35: percentage of zinc in the purportedly "Roman" sword;
0: number of tables in the "sword report" that actually show the elemental composition (in percentages) of the claimed "Roman sword' as collected by Pulitzer (the legendary XRF data);
2: number of claims that the "sword report" was peer reviewed;
>25: number of Hercules-hilted swords that have been "discovered" since the "Roman sword" claim;
16: number of different materials that Pulitzer has claimed the "fake" swords were made of (base metals, cast iron, ceramic, cheap replica materials, fake rock, fake stone, man-made stone painted in bronze, man-made stone painted with bluish paint, manufactured stone,pewter, pig iron, plastic, plastic or resin painted green, synthetic stone, synthetic stone painted in a patina color, wood);
0: number of known Hercules-hilted swords made of anything but copper alloys or iron;
26: minimum number of defunct websites or social media pages created and abandoned by sword proponent over the last two years;
9: number of dollars per month apparently still being contributed to the Solomon's Secret Pre Oder site on Patreon;
5: number of minutes I expect that Patreon site to still be live after I publish this blog post;
unknown: number of videos about the sword claim taken down by sword proponents;
37: number of months since the Solomon's Secret pre-order was available;
16: number of months since the July 2016 Solomon's Secret expected ship date was announced;
0: number of copies of Solomon's Secret known to have shipped;
lost count: number of times I've been threatened with legal action during the sword debacle;
almost 2: number of years that have passed since I pointed out that the "Roman shield boss from Nova Scotia" pictured in the Daily Mail is actually in the British Museum;
7: The number of military and commercial air insignia on the TreasureForce Commander's "uniform;"
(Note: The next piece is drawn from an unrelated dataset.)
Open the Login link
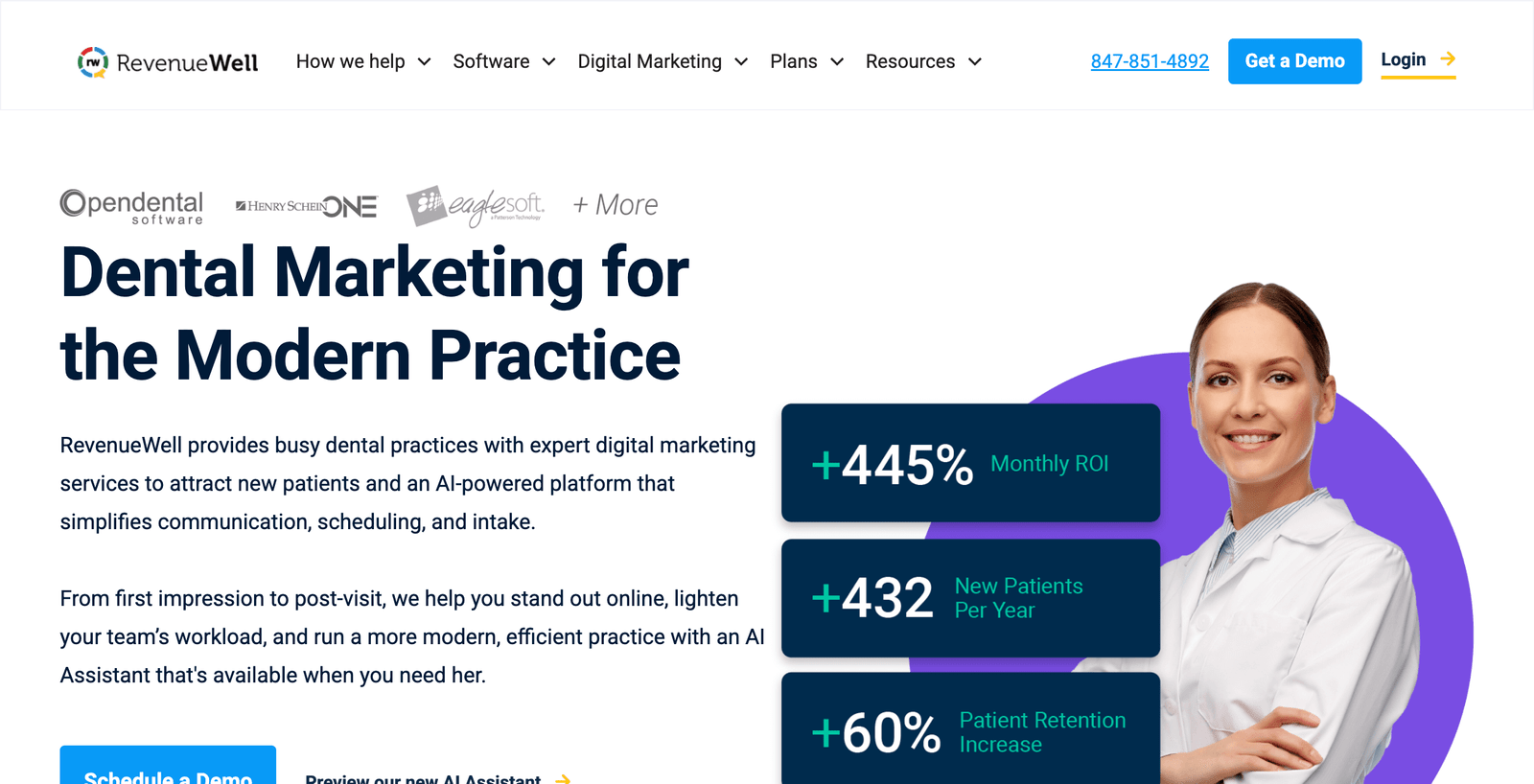 1403,59
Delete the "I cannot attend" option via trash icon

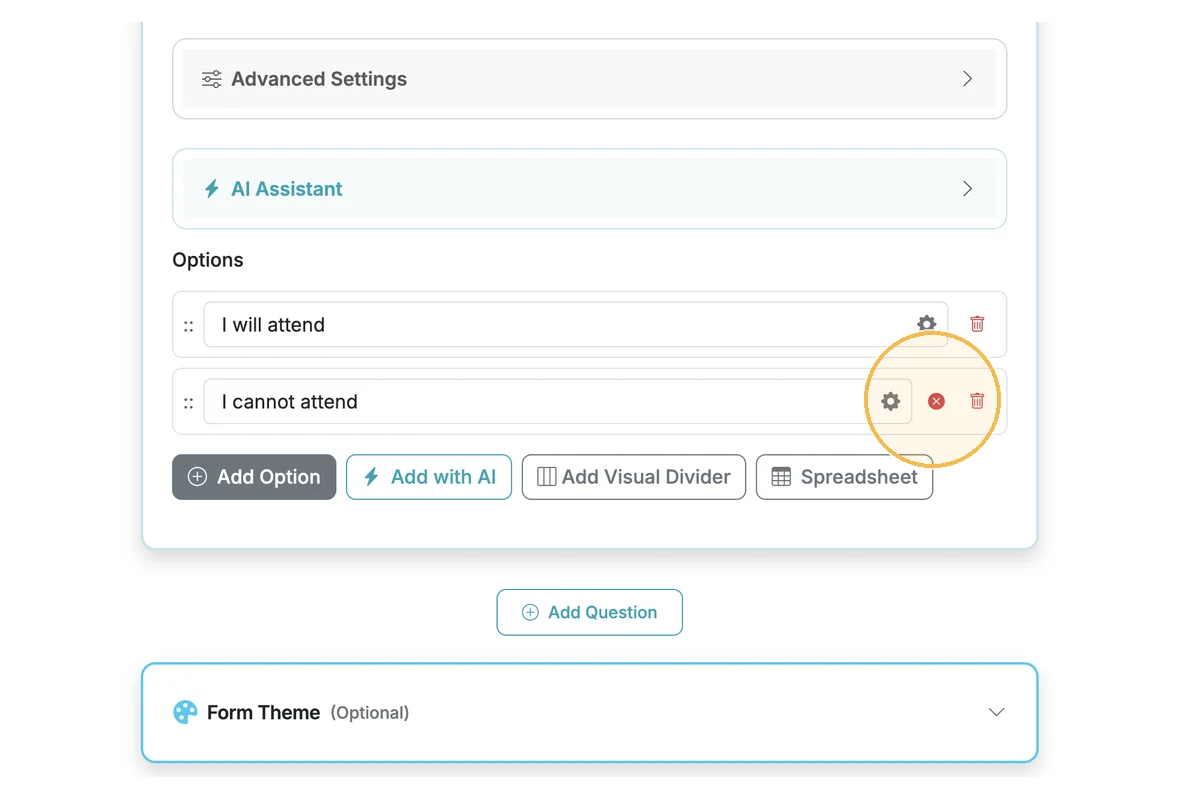977,401
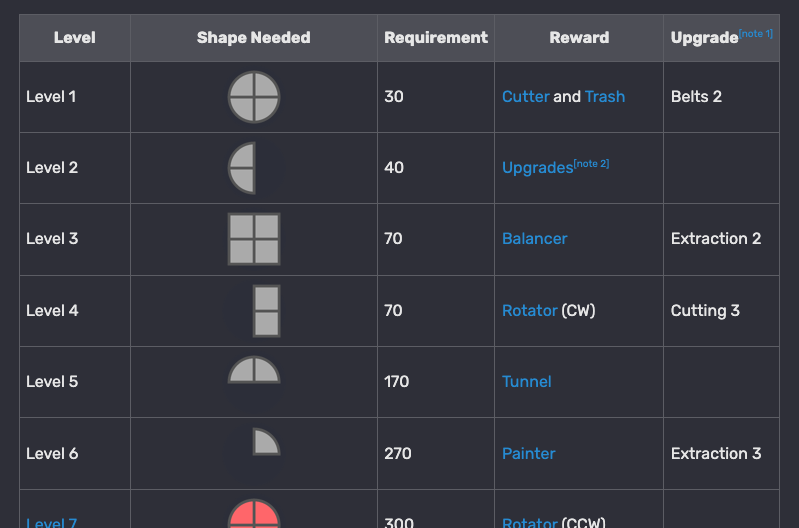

0: number of graves of giants that Pulitzer and Scott Wolter have excavated;
705: number of dollars publicly raised to fight the Swordgate war;
many: things we've left out.
0: Percentage chance remaining that the "Roman sword" is an ancient Roman artifact;
almost 1: number of months that passed between the original "Roman sword" claim and its spread around the internet and a reaction by real journalists in the real media.
I will be forever proud of what this blog accomplished in the month between the original "Roman sword" claim and the materialization of any reaction by the real media.Confronted with an item of fake news that was rapidly gaining traction, we used the properties of the internet to generate new empirical data that could be used to evaluate the claim and construct an alternative hypothesis that was consistent with all lines of information. By the time journalists began writing about the story, the actual question of the authenticity of the sword had already been mostly addressed.
The interplay between the top-town and bottom-up effects were fascinating to watch and great fun to participate in. Swordgate remains one of the most epic, successful, crowd-sourced efforts at addressing pseudo-archaeology online that I have ever seen. It's a model of what can be done.
Thank you to all that became involved. I hope you enjoy the second anniversary of Swordgate with a well-earned sense of satisfaction. Give yourself a pat on the back, keep your eyes open, and keep your fingers crossed that we'll know even more of the story by the third anniversary.